Please output exactly the lines from the one containing "The width and" through the end of the records below, leaving out any pictures.

*Records excerpted from a collection*
*** Begin section ***

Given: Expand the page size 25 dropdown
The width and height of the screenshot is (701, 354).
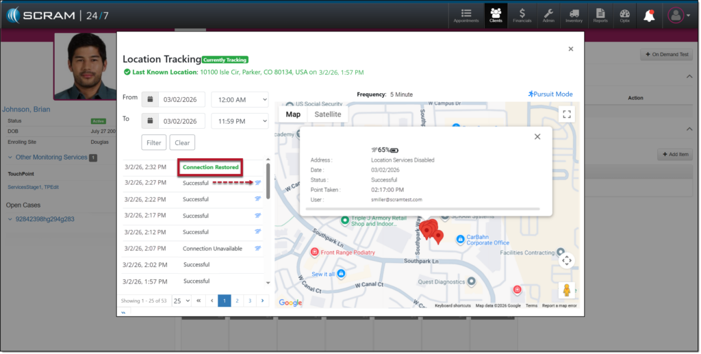Looking at the screenshot, I should click(181, 301).

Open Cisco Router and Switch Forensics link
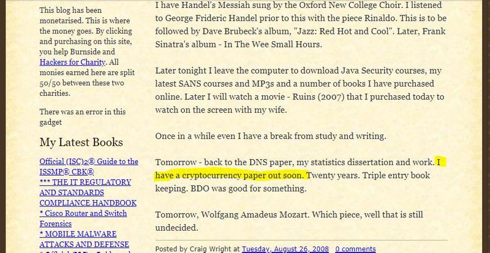(83, 219)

*** End section ***

*Answer below*
The width and height of the screenshot is (701, 354).
Looking at the screenshot, I should click(181, 301).

Open Cisco Router and Switch Forensics link
(83, 219)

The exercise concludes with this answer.